A Hongkong, où le divorce est depuis bien des années une réalité sinon banale du moins statistiquement significative, l’Eglise fait face à des problèmes quelque peu différents. « Le divorce et la question du remariage ne concernent pas que le fait de pouvoir ou non communier. C’est toute la pastorale qui est concernée », explique Kevin Lai, secrétaire général de la Commission diocésaine pour le mariage et la famille.

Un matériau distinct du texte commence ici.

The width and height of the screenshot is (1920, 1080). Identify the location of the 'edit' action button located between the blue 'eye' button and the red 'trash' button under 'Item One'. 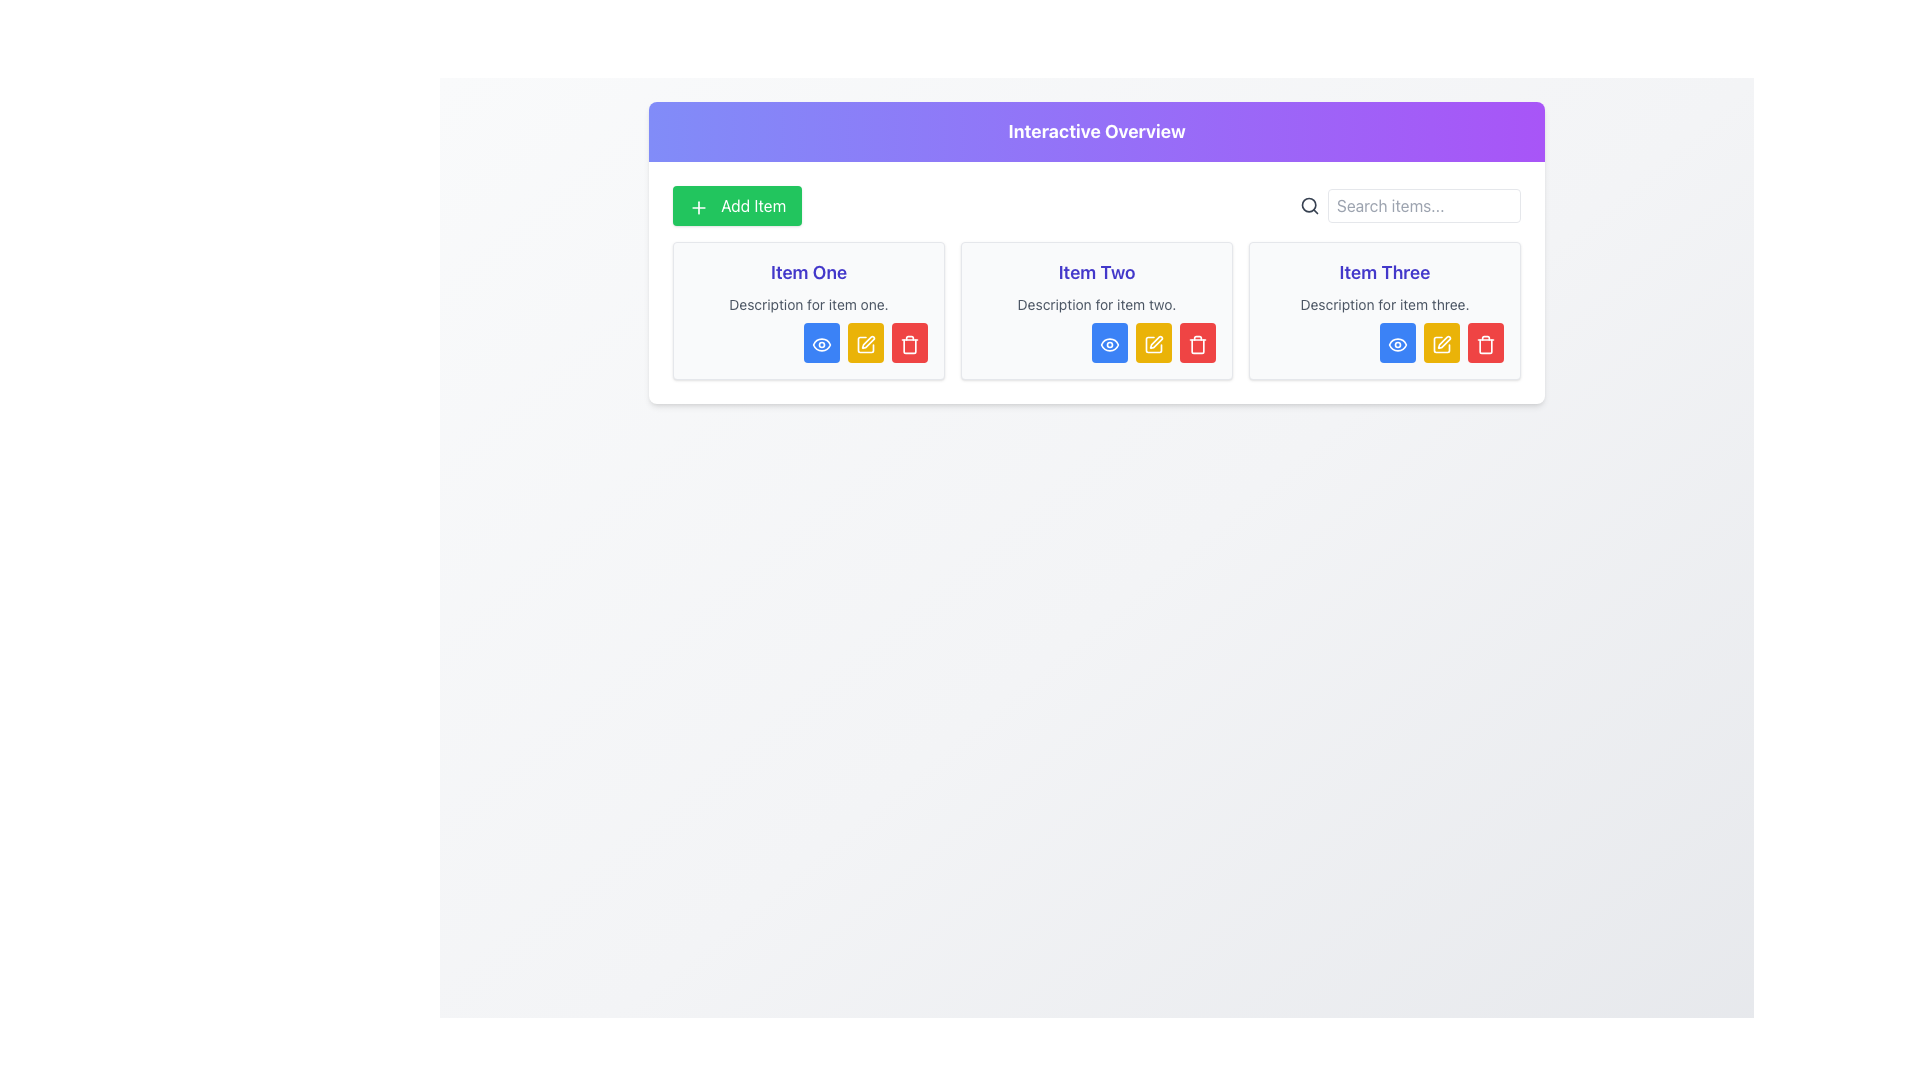
(865, 342).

Les réponses des catholiques hongkongais au questionnaire envoyé par le diocèse en amont du synode qui va se tenir à Rome le montrent : on constate une inquiétante augmentation du nombre des divorces chez les personnes âgées. Le phénomène s’explique ainsi : Hongkong figure parmi les villes où les prix de l’immobilier sont les plus élevés au monde ; une des conséquences de ce coût du logement est que, bien trop souvent, les couples ne perçoivent leur union que comme une alliance bien comprise en vue de prospérer financièrement. « Quand, l’âge venant, les couples se mettent à vivre 24h sur 24 ensemble, une fois à la retraite et les enfants partis, ils ne retrouvent à ne plus ressentir d’affection l’un pour l’autre. Ils jugent qu’ils ont fait leur devoir et c’est alors qu’ils pensent à se séparer », explique Kevin Lai.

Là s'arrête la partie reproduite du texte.